If your team is working on plant development or has similar spatial biology needs, STOmics would be happy to support your research. To explore how Stereo-seq can advance your work, please feel free to Contact Us or email info_global@stomics.tech.
FAQs
Q: What is the specific significance of Stereo-seq's 500 nm resolution for plant tissue research?
A: While most spatial technologies operate at the micron level—where a single sampling spot often encompasses multiple cells or cellular fragments—Stereo-seq's 500 nm resolution enables capture at a sub-cellular scale. This allows for the precise resolution of intricate and densely packed cellular architectures, such as the stem cell niches in soybean root tips, improving the accuracy of mapping transcriptomic signals to their original spatial locations.
Q: Is Stereo-seq robust enough for challenging or degraded plant tissues?
A: Yes. The workflow supports both Fresh Frozen (FF) sections and non-model species. For archival or low-quality materials (low RIN/DV200), the Stereo-seq OMNI solution maintains high sensitivity at 500 nm resolution, allowing researchers to retrospectively analyze complex developmental or pathological mechanisms in tissues previously considered inaccessible.
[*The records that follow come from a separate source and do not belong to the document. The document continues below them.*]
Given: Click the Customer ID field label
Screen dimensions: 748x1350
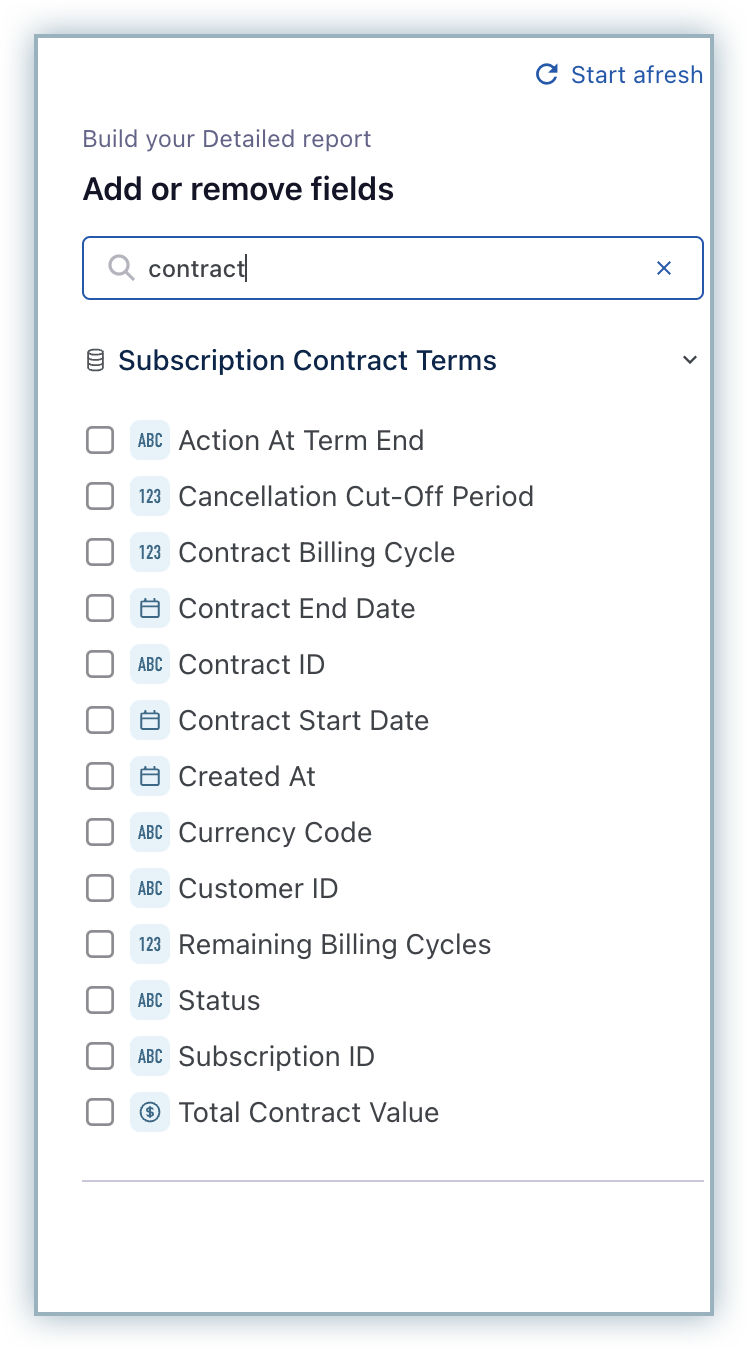Looking at the screenshot, I should (258, 888).
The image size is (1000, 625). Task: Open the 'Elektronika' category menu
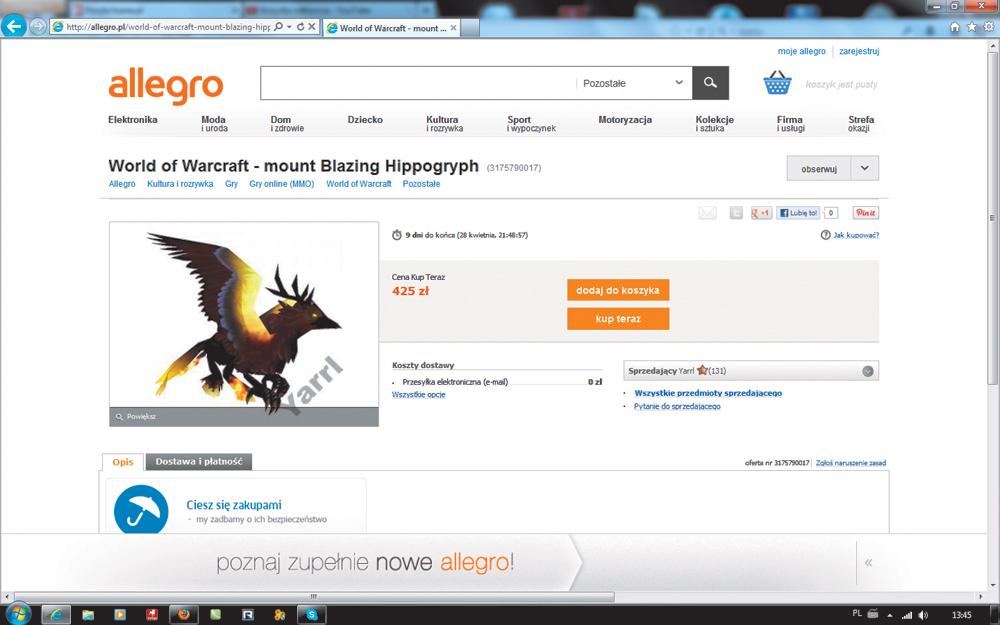[133, 120]
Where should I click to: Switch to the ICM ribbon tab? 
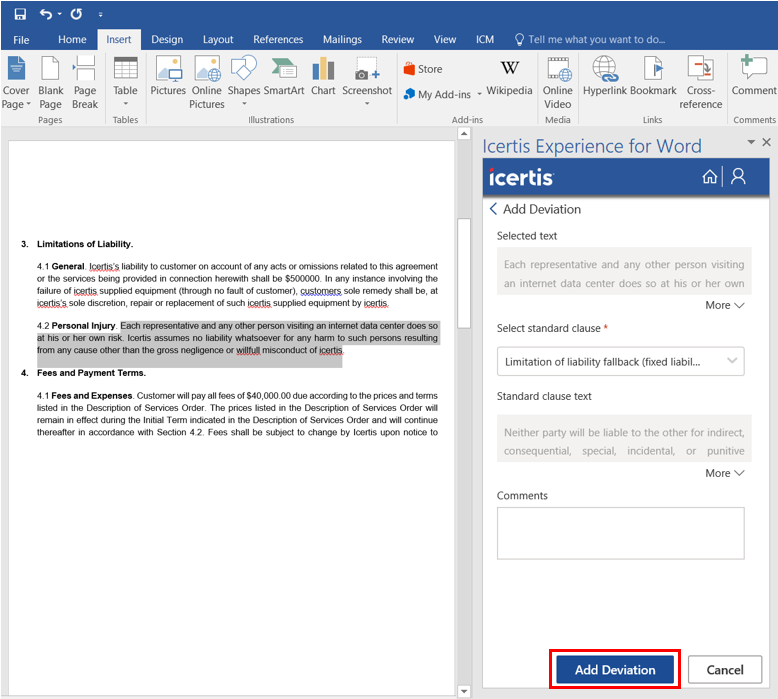click(484, 40)
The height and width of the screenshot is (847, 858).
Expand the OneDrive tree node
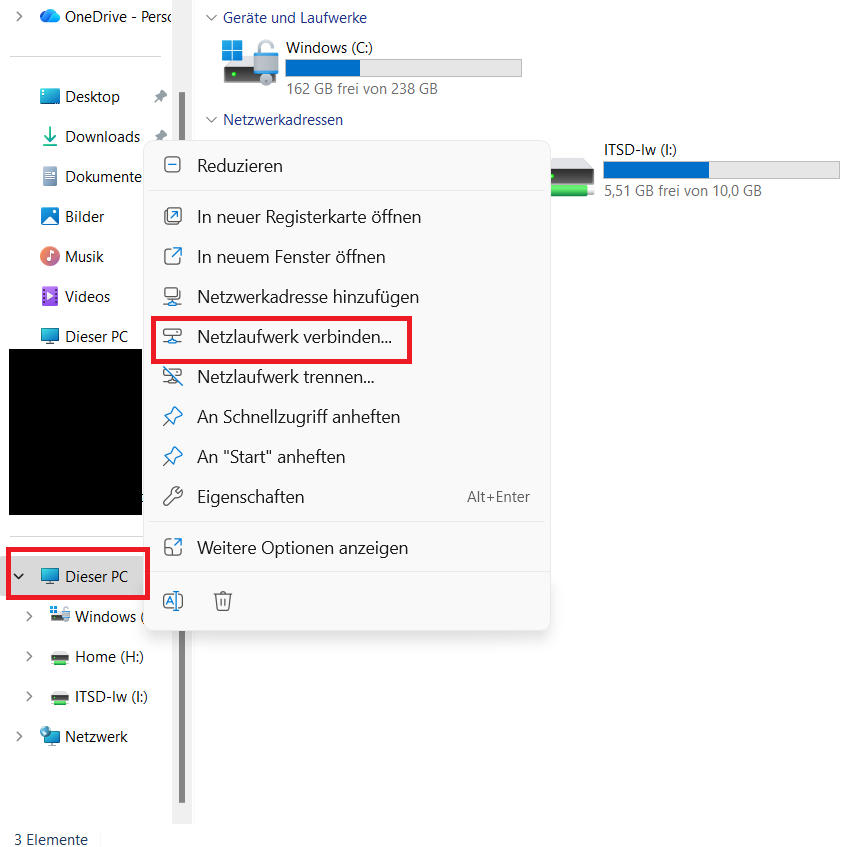pyautogui.click(x=19, y=16)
Q: How does spatial transcriptomics accelerate precision crop improvement?
A: By mapping the whole transcriptome across cm-scale fields of view, Stereo-seq identifies the precise spatial-temporal activity of regulatory genes. This provides actionable, cell-type-specific targets for CRISPR/Cas9 editing and marker-assisted selection—transforming broad genomic observations into a "molecular design" approach for high-yield, resilient varieties.
References
- Fan, J. et al. A large-scale integrated transcriptomic atlas for soybean organ development. Molecular Plant (2025).
- Hartman, G. L., West, E. D. & Herman, T. K. Crops that feed the World 2. Soybean—worldwide production, use, and constraints caused by pathogens and pests. Food Security 3, 5–17 (2011).
- Roy, S. et al. Celebrating 20 Years of Genetic Discoveries in Legume Nodulation and Symbiotic Nitrogen Fixation. The Plant Cell 32, 15–41 (2019).
- Longo, S. K., Guo, M. G., Ji, A. L. & Khavari, P. A. Integrating single-cell and spatial transcriptomics to elucidate intercellular tissue dynamics. Nature Reviews Genetics 22, 627–644 (2021).